| INSTRUCTIONS FOR THE TASK |
Retype the lines starting at the one containing "Find the location of a particular element." and ending after the one containing "(181, 366).", keeping everything in them as is except the pictures, which you should leave out.

| MATERIAL FOR THIS TASK |
* * * *

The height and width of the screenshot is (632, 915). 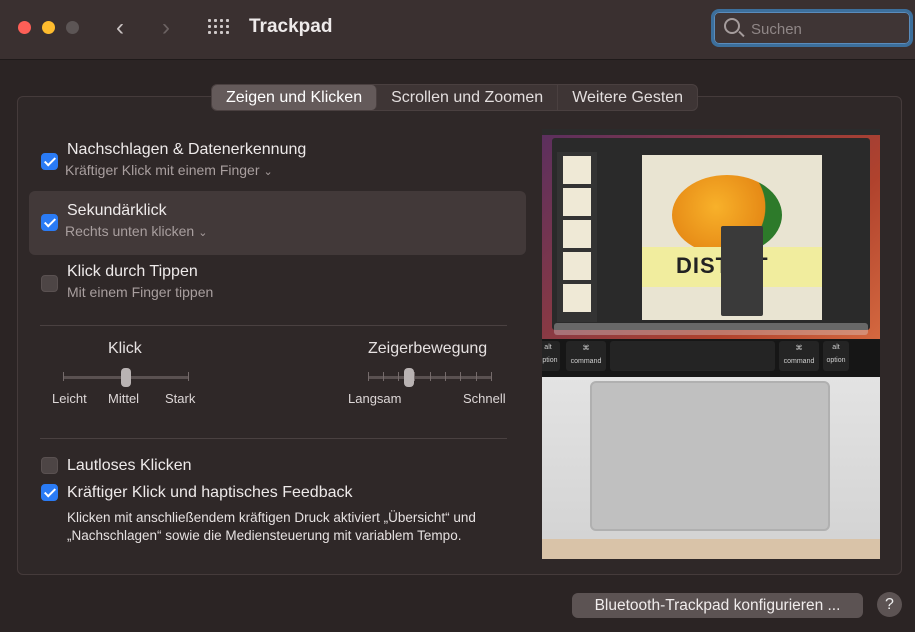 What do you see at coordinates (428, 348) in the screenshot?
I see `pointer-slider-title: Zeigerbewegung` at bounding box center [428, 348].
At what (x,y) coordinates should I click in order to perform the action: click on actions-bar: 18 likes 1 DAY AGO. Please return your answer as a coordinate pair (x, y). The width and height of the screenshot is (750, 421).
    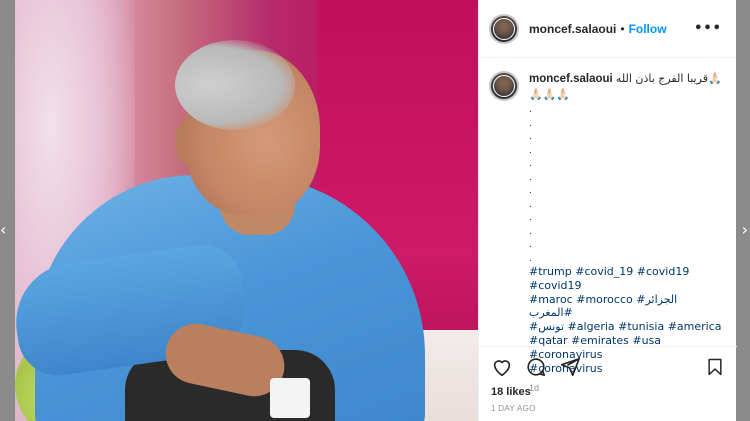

* * * *

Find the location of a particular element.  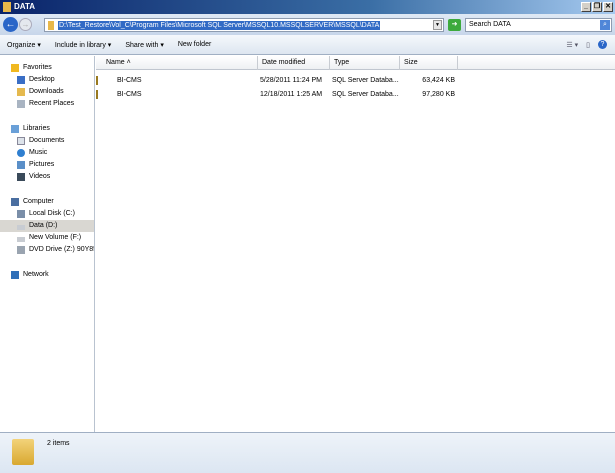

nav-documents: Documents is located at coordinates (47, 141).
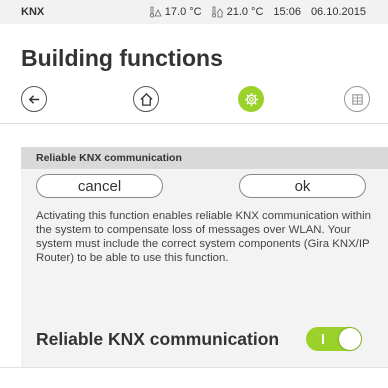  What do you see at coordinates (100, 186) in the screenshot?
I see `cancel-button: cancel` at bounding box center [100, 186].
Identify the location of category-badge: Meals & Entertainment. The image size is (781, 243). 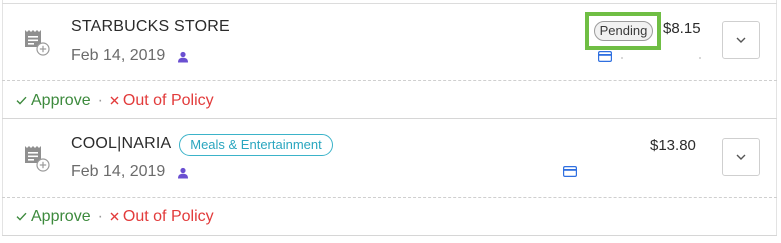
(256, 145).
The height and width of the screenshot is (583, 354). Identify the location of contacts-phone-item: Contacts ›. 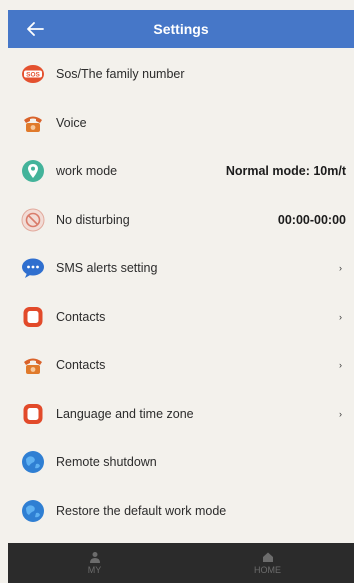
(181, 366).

* * * *

| COMPLETED EXERCISE |
Find the location of a particular element.  

nav-documents: Documents is located at coordinates (47, 141).
  What do you see at coordinates (100, 186) in the screenshot?
I see `cancel-button: cancel` at bounding box center [100, 186].
Identify the location of category-badge: Meals & Entertainment. The image size is (781, 243). 
(256, 145).
The height and width of the screenshot is (583, 354). Identify the location of contacts-phone-item: Contacts ›. 
(181, 366).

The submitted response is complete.